## Start RECORD EXTRACTS
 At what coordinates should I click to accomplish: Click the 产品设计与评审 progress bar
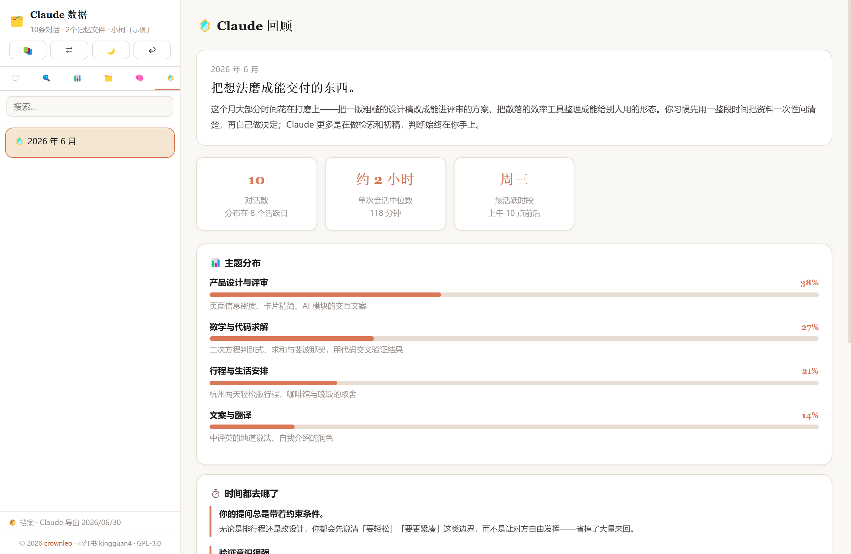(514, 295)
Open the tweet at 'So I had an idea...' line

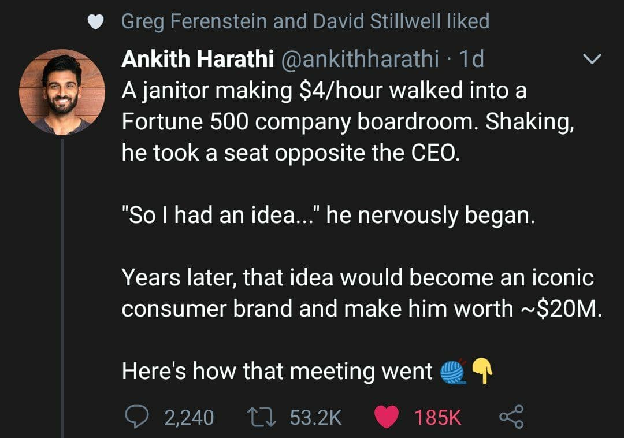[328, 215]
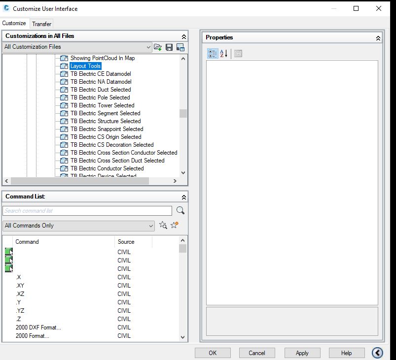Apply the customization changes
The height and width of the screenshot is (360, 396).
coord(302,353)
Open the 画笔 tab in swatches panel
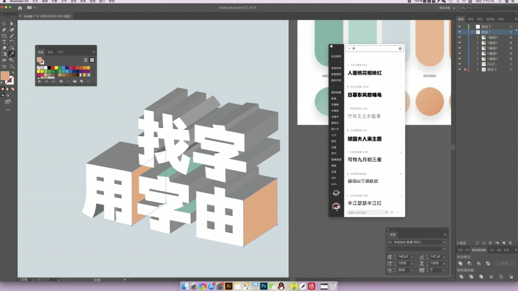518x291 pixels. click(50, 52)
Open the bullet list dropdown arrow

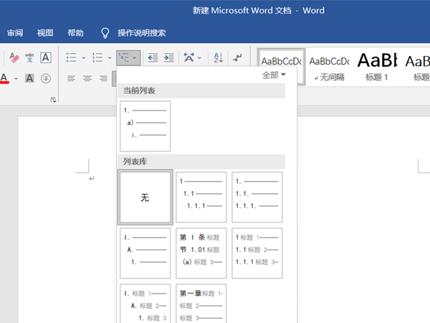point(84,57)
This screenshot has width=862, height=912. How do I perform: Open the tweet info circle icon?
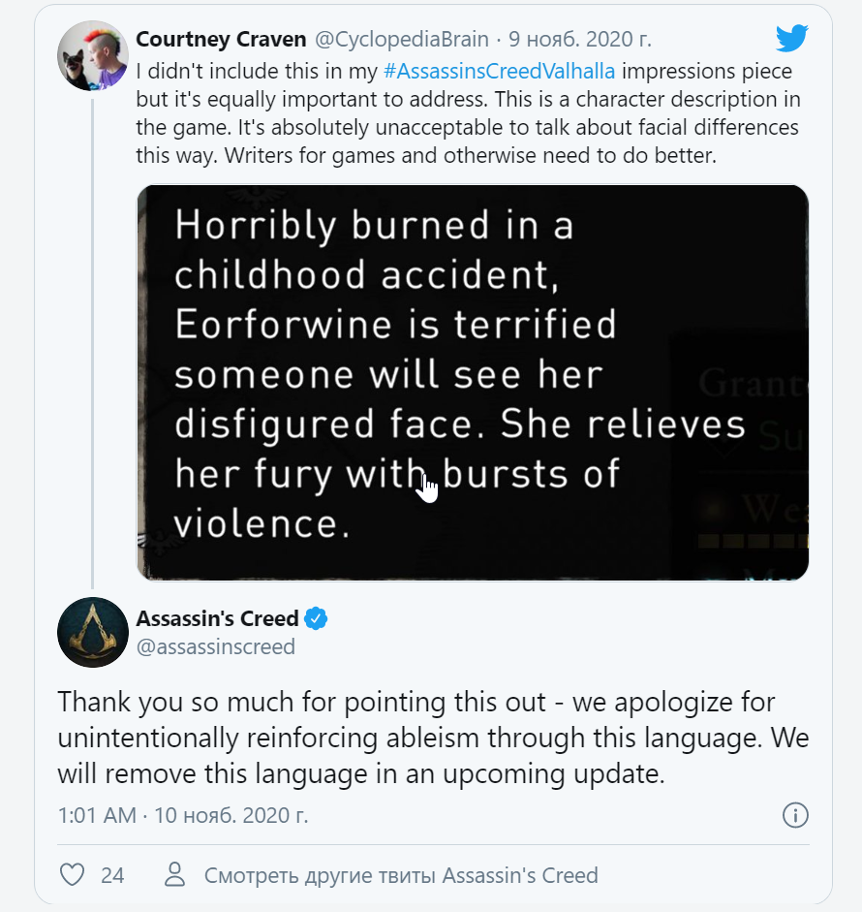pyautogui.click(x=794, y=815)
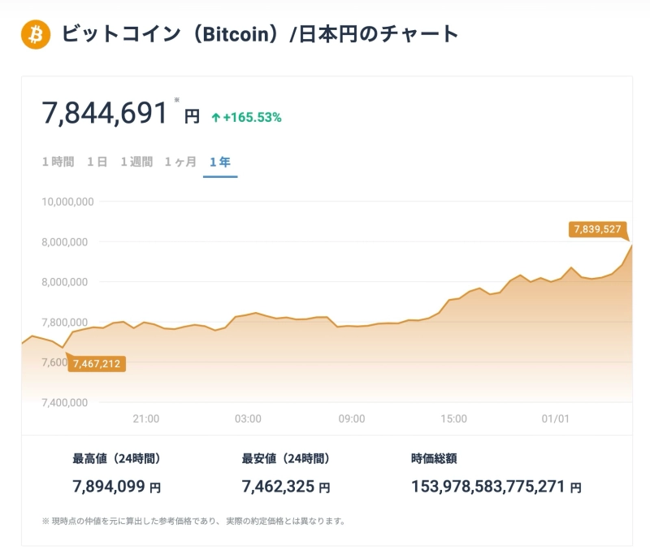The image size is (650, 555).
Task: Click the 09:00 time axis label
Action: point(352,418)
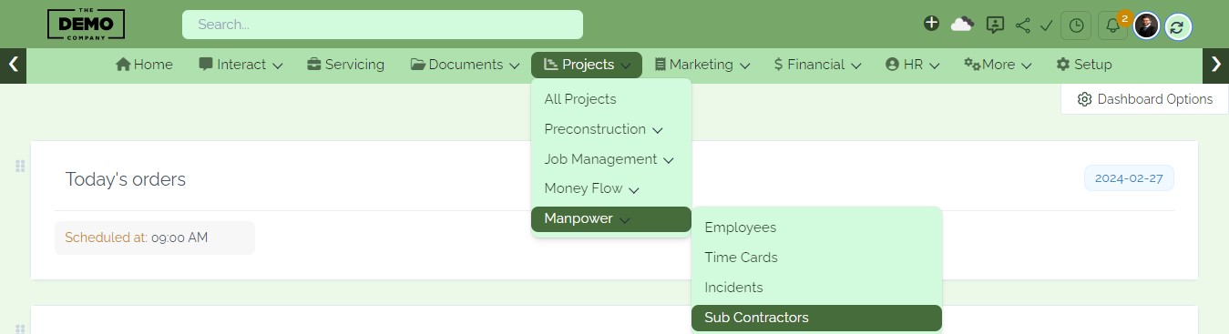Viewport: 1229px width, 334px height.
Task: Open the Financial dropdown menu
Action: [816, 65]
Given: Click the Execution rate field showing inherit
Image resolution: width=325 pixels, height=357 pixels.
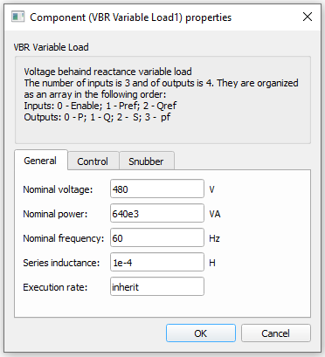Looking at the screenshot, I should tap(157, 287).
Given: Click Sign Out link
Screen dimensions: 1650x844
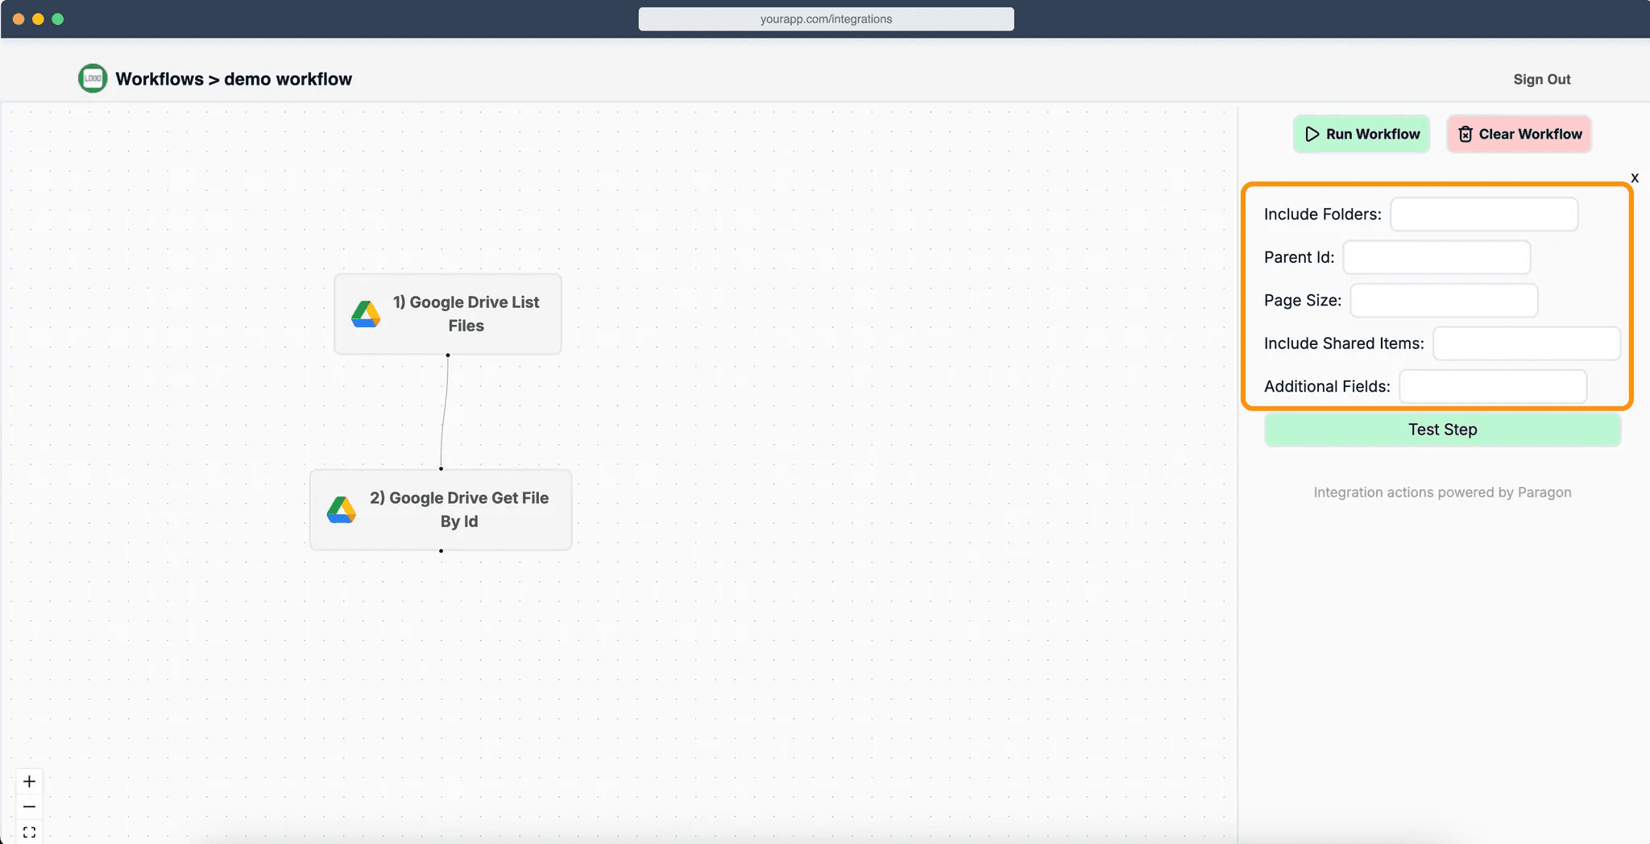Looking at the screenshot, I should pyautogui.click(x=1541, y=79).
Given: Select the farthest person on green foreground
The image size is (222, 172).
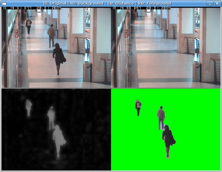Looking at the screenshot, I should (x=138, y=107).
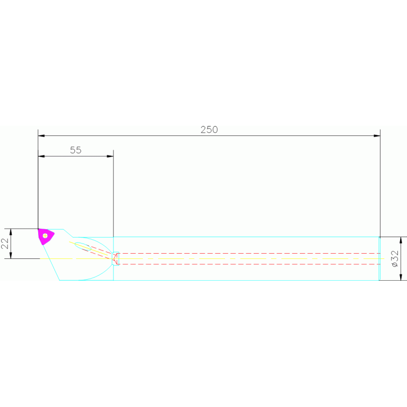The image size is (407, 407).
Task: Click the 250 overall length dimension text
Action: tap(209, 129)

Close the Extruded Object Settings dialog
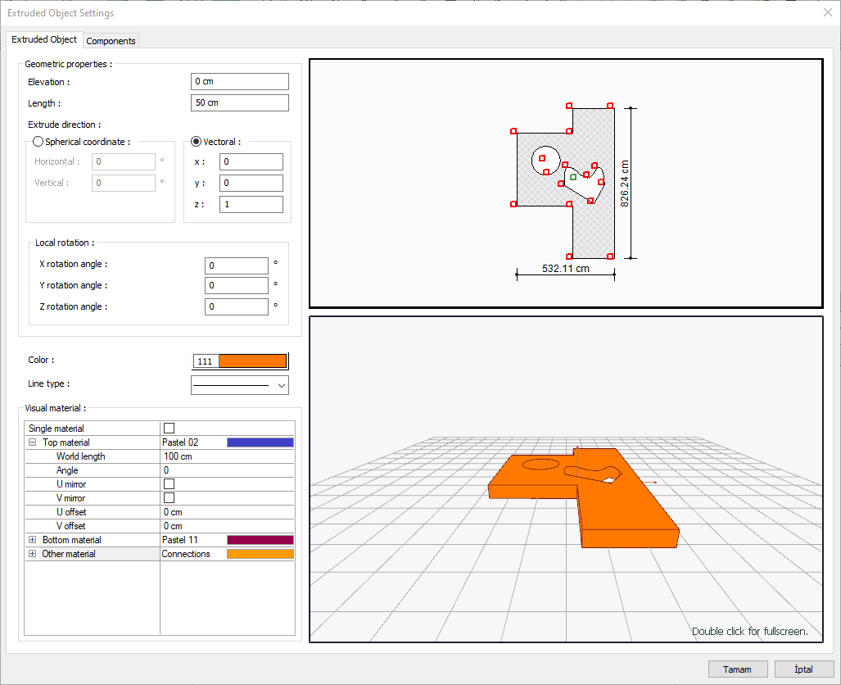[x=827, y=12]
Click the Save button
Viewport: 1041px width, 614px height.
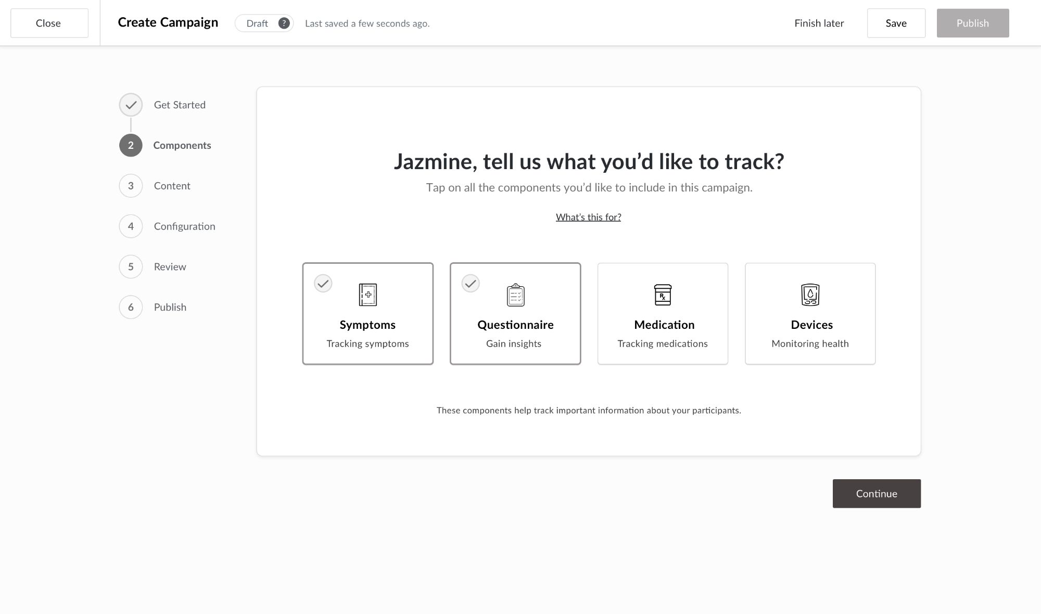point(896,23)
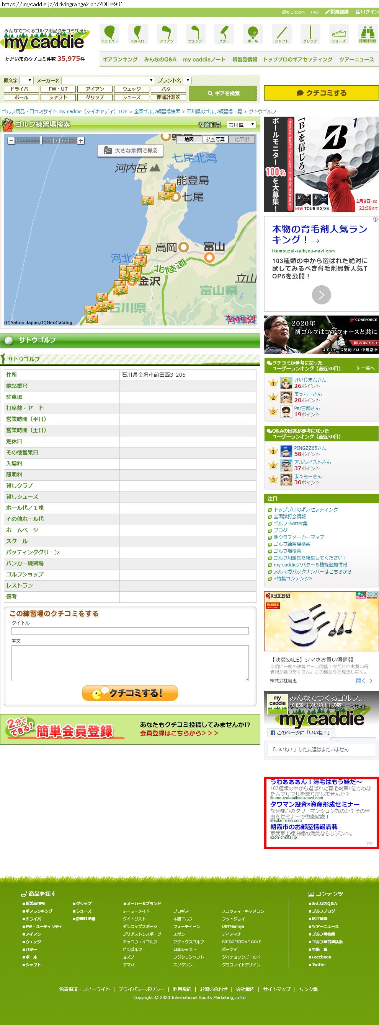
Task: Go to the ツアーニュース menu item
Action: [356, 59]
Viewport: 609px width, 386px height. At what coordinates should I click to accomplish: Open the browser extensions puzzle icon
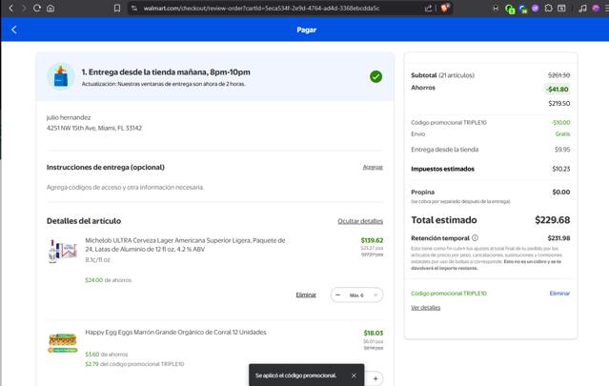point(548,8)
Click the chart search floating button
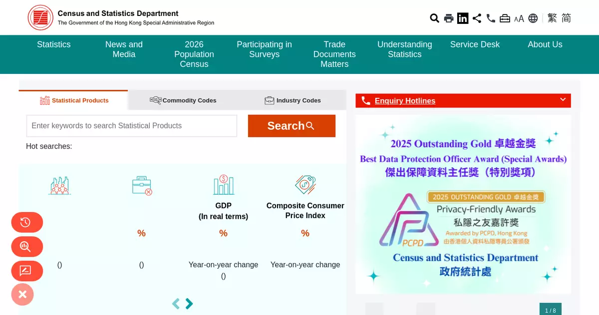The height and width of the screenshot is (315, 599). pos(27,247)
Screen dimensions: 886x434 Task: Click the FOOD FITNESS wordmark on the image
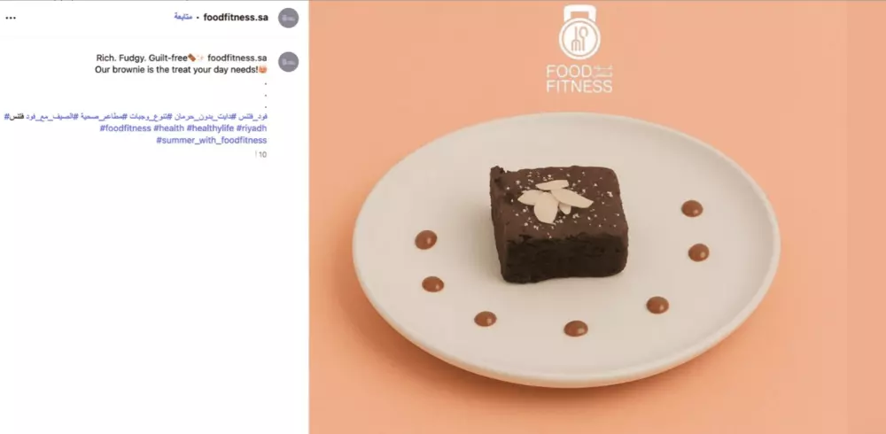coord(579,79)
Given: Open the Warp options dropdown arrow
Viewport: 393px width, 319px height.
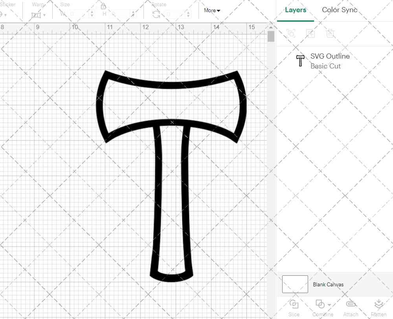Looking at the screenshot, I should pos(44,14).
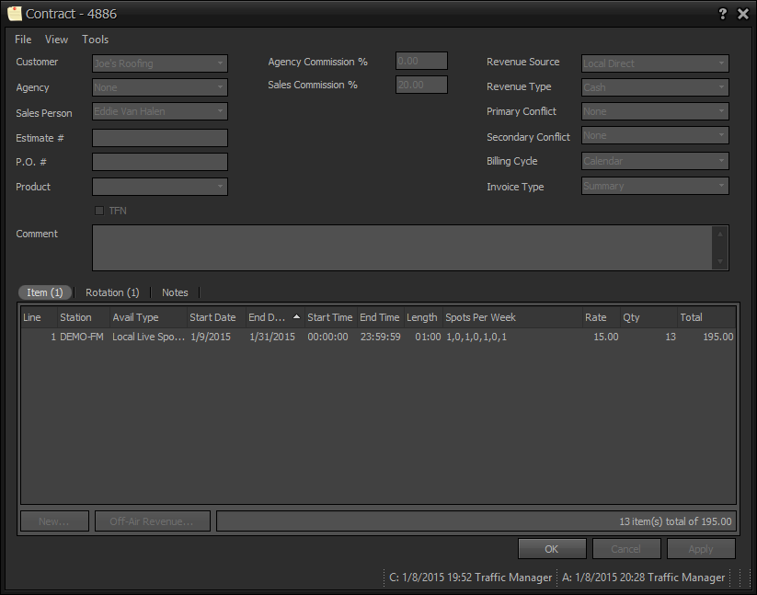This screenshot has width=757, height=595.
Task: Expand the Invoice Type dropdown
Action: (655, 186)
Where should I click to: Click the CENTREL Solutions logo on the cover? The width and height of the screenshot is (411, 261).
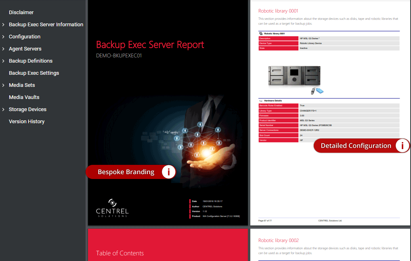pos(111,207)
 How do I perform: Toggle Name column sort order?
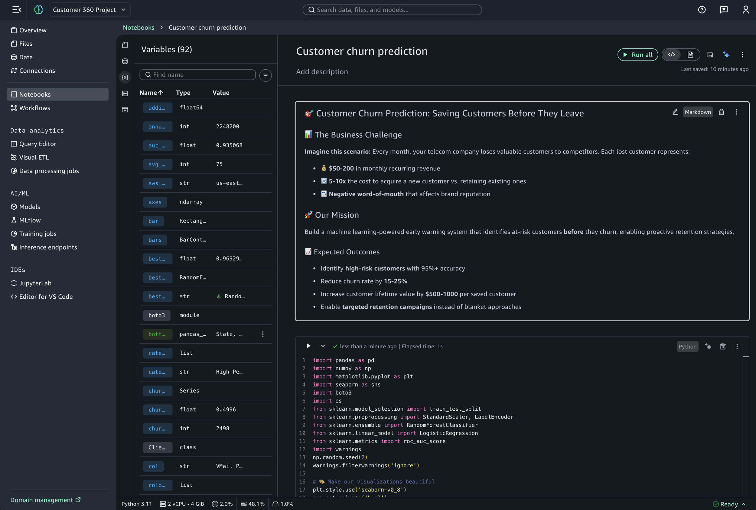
## End RECORD EXTRACTS
Reproduce every item above word for word, omitting the pictures.

▶ **RESULT BELOW**
 At what coordinates should I click to accomplish: Click the 产品设计与评审 progress bar
(514, 295)
Open the tweet at 'So I had an idea...' line

[328, 215]
Apply the customization changes
The height and width of the screenshot is (360, 396).
coord(302,353)
Open the 画笔 tab in swatches panel
518x291 pixels. click(50, 52)
Open the bullet list dropdown arrow

point(84,57)
This screenshot has width=862, height=912. How do I perform: Open the tweet info circle icon?
pyautogui.click(x=794, y=815)
The image size is (650, 555).
Task: Click the 09:00 time axis label
Action: point(352,418)
Viewport: 1229px width, 334px height.
Task: Open the Financial dropdown menu
Action: [816, 65]
Given: Click the Execution rate field showing inherit
Image resolution: width=325 pixels, height=357 pixels.
Looking at the screenshot, I should tap(157, 287).
Given: Click Sign Out link
Screen dimensions: 1650x844
Looking at the screenshot, I should pyautogui.click(x=1541, y=79).
Given: Select the farthest person on green foreground
The image size is (222, 172).
Looking at the screenshot, I should (x=138, y=107).
The image size is (407, 407).
Task: Click the 250 overall length dimension text
Action: tap(209, 129)

Close the Extruded Object Settings dialog
[x=827, y=12]
Click the Save button
Viewport: 1041px width, 614px height.
point(896,23)
Task: Go to the ツアーニュース menu item
Action: [356, 59]
Viewport: 609px width, 386px height. At what coordinates should I click to accomplish: Open the browser extensions puzzle icon
point(548,8)
Click the chart search floating button
The height and width of the screenshot is (315, 599). pos(27,247)
Screen dimensions: 886x434 Task: Click the FOOD FITNESS wordmark on the image
coord(579,79)
Given: Open the Warp options dropdown arrow
Viewport: 393px width, 319px height.
Looking at the screenshot, I should pos(44,14).
This screenshot has width=757, height=595.
Task: Expand the Invoice Type dropdown
Action: (655, 186)
Where should I click to: Click the CENTREL Solutions logo on the cover? The width and height of the screenshot is (411, 261).
pos(111,207)
 How do I perform: Toggle Name column sort order?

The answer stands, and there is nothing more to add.